Observability stack:

Logs: Structured JSON logs from agent, sandbox, and orchestrator. Searchable by task ID, repository, or user.
Metrics: Task duration, success rate, sandbox resource usage, approval latency.
Traces: Distributed traces across research, plan, implement, and review phases. Useful for debugging slow tasks.

You can export logs and metrics to your own observability platform (Datadog, Grafana, Splunk). Twill provides webhooks for task lifecycle events (started, approved, failed, completed).

Security Boundaries

Credentials are injected via environment variables at sandbox startup. They are never written to disk or logged. When the sandbox terminates, the credentials are revoked.

Network egress is restricted to:

GitHub API (for cloning and PR creation)
Package registries (npm, PyPI, crates.io)
Cloud provider APIs (if explicitly enabled)

All other outbound traffic is blocked. The agent cannot exfiltrate data to arbitrary endpoints.

Code changes are reviewed by a second agent before the PR is opened. This catches obvious security issues (hardcoded secrets, SQL injection, unsafe deserialization). It’s not a substitute for human review, but it reduces the surface area.
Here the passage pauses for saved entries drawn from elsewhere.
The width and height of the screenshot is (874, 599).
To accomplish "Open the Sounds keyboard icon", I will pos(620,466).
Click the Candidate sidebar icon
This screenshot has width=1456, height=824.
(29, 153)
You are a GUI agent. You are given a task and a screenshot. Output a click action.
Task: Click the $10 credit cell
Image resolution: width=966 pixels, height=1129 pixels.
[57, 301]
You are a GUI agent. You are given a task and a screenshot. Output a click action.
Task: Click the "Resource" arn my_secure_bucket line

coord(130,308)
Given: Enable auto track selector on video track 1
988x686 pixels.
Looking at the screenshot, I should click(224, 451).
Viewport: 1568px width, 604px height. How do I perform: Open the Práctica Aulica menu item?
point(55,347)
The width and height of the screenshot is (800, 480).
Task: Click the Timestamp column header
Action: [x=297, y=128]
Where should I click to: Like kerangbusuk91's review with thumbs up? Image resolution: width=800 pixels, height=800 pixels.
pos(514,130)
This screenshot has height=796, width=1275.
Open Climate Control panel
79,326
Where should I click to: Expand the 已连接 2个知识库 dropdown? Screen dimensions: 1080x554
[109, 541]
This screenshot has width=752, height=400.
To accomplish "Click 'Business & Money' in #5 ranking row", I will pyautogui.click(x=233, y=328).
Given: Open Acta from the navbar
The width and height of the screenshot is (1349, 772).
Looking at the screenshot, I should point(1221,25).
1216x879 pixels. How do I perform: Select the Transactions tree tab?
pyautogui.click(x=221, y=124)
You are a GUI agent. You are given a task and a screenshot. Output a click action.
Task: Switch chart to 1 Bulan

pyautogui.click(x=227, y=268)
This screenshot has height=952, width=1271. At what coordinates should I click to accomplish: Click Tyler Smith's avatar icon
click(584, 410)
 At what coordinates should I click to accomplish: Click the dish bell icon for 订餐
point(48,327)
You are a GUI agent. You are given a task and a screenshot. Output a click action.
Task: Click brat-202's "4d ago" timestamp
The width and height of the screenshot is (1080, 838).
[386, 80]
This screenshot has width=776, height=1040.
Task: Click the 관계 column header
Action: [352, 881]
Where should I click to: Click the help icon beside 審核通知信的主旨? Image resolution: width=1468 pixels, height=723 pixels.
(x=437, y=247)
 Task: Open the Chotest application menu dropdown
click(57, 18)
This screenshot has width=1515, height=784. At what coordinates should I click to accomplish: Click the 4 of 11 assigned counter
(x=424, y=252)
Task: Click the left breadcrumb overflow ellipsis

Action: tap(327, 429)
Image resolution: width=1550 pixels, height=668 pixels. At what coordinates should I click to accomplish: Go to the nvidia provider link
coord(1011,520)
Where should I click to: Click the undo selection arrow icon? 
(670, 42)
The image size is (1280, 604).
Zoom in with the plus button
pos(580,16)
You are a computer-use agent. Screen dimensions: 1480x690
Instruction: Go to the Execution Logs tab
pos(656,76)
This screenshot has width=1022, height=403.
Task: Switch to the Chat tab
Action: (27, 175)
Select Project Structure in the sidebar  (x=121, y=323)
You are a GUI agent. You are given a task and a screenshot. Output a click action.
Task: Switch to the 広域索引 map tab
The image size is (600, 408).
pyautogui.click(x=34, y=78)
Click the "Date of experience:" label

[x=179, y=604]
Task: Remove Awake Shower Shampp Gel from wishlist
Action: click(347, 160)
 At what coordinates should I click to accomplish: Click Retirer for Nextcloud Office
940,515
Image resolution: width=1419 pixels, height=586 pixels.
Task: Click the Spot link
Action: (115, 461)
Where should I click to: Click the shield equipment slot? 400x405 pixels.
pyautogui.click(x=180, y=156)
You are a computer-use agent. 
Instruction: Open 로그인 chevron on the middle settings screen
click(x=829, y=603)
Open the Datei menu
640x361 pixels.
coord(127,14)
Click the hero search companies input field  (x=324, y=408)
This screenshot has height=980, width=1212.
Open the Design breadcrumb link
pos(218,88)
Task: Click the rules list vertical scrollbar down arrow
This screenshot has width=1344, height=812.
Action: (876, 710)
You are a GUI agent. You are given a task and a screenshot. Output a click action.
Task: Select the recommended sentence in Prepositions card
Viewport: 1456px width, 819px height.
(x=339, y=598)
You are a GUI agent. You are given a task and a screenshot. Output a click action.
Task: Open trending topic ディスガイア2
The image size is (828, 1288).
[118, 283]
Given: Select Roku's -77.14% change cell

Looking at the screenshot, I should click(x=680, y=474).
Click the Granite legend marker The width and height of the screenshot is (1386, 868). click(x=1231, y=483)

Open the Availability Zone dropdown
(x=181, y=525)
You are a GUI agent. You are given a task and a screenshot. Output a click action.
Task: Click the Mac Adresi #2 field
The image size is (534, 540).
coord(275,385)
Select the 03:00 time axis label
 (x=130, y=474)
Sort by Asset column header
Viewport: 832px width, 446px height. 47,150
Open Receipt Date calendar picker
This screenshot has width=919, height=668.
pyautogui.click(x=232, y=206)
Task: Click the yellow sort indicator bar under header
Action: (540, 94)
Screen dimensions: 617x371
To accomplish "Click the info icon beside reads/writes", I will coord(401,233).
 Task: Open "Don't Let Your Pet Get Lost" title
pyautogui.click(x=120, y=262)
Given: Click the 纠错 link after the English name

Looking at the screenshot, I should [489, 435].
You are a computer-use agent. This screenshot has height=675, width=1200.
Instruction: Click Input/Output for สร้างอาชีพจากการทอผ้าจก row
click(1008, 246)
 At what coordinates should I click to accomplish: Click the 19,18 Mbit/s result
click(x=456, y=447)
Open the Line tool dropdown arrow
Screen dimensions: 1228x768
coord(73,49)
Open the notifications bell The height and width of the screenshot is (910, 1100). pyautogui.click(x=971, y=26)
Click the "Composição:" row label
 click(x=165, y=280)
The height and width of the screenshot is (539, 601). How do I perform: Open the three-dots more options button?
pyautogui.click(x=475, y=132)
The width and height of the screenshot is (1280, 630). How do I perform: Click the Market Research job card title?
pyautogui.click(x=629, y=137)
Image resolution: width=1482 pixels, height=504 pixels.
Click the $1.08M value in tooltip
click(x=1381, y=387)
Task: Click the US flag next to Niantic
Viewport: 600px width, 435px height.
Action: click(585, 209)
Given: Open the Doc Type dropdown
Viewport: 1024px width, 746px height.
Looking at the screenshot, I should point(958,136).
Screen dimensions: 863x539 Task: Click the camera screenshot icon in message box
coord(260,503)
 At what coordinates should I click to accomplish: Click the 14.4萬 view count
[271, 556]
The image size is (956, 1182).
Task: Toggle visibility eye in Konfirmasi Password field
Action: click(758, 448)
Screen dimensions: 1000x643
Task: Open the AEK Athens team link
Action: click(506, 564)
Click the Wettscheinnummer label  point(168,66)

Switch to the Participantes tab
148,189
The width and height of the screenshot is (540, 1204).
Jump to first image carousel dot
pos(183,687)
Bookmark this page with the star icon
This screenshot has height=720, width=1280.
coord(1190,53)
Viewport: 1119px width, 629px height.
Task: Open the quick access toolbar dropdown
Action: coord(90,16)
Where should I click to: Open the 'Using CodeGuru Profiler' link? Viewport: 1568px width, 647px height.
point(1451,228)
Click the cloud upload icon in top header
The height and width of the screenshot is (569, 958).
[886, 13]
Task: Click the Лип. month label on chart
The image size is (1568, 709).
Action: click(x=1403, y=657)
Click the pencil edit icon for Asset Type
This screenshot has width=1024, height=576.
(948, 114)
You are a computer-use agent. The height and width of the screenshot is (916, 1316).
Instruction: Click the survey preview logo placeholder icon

When to Run Agents in the Cloud

Use Twill when:

You want to run multiple agents in parallel without melting your laptop.
You need async execution (assign work, go to sleep, wake up to a PR).
Your team collaborates in Slack or Linear and wants to delegate work without switching tools.
You want isolation guarantees (no credential leakage, no cross-task contamination).

Avoid it when:

You need tight control over the execution environment (custom kernels, exotic dependencies).
Your codebase requires local hardware (GPU training, embedded device testing).
You prefer to run agents locally and inspect every step in real time.
Your security model prohibits sending code to a third-party service.

Technical Verdict

Twill solves the resource and isolation problems that make local coding agents impractical for teams. The structured pipeline and approval gates reduce runaway execution risk. The multi-channel integration (Slack, GitHub, Linear) fits into existing workflows without forcing tool switches.

The trade-off is control. You cannot customize the sandbox environment beyond what Twill supports. If your build process requires Docker-in-Docker, custom kernel modules, or GPU access, you’ll need a different solution.

The security model is sound for most use cases. Credentials are scoped and ephemeral. Network egress is filtered. Code review happens before PR creation. But if your threat model prohibits sending source code to a managed service, this is not the right tool.

For small teams shipping features and bug fixes, the async execution model is compelling. Assign work at 5pm, review the PR at 9am. The agent handles the grind (dependency updates, test fixes, docs) while you focus on architecture and product decisions.